Original article

Scand J Work Environ Health 1994;20(4):243-250    pdf

doi:10.5271/sjweh.1401 | Issue date: 01 Aug 1994

Asbestos exposure and the risk of lung cancer in a general urban population.

by Karjalainen A, Anttila S, Vanhala E, Vainio H

OBJECTIVES The aim of the study was to investigate the asbestos-associated risk of lung cancer according to histological type of cancer, lobe of origin, pulmonary concentration, and type of amphibole fibers and also to estimate the etiologic fraction of asbestos for lung cancer.

METHODS The pulmonary concentration of asbestos fibers in 113 surgically treated male lung cancer patients and 297 autopsy cases among men serving as referents was determined by scanning electron microscopy. The age- and smoking-adjusted odds ratios of lung cancer were calculated according to pulmonary fiber concentration for all lung cancer types, squamous-cell carcinoma, and adenocarcinoma and for the lower-lobe and the upper- and middle-lobe cancers.

RESULTS The risk of lung cancer was increased according to the pulmonary concentration of asbestos fibers (f) of 1.0 to 4.99 x 10(6) f.g-1 [odds ratio (OR) 1.7] and > or = 5.0 x 10(6) f.g-1 (OR 5.3). The odds ratios associated with fiber concentrations of > or = 1.0 x 10(6) f.g-1 were higher for adenocarcinoma (OR 4.0) than for squamous-cell carcinoma (OR 1.6). The asbestos-associated risk was higher for lower lobe tumors than for upper lobe tumors. The risk estimates for anthophyllite and crocidolite-amosite fibers were similar, except for the risk of squamous-cell carcinoma. An etiologic fraction of 19% was calculated for asbestos among male surgical lung cancer patients in the greater Helsinki area.

CONCLUSIONS Past exposure to asbestos is a significant factor in the etiology of lung cancer in southern Finland. The asbestos-associated risk seems to be higher for pulmonary adenocarcinoma and lower-lobe tumors than for squamous-cell carcinoma and upper-lobe tumors.

Supplied entries =
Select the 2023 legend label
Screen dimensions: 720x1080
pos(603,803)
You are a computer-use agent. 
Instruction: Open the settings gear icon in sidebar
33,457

Apply what you read =
**a.** Do these statements agree with the asbestos abstract? (i) The referents were autopsy cases among men. (ii) The odds ratio for squamous-cell carcinoma was higher than the one for adenocarcinoma. (iii) The study calculated an etiologic fraction of 19% for asbestos. Answer yes or no for each, quoting the deciding words.
**b.** Can you copy the part of the asbestos abstract between "CONCLUSIONS Past exposure" and "and upper-lobe tumors.", inclusive?

Responses by task =
**a.**
(i) Yes: "297 autopsy cases among men serving as referents"
(ii) No: "higher for adenocarcinoma (OR 4.0) than for squamous-cell carcinoma (OR 1.6)"
(iii) Yes: "An etiologic fraction of 19% was calculated for asbestos among male surgical lung cancer patients in the greater Helsinki area"

**b.**
CONCLUSIONS Past exposure to asbestos is a significant factor in the etiology of lung cancer in southern Finland. The asbestos-associated risk seems to be higher for pulmonary adenocarcinoma and lower-lobe tumors than for squamous-cell carcinoma and upper-lobe tumors.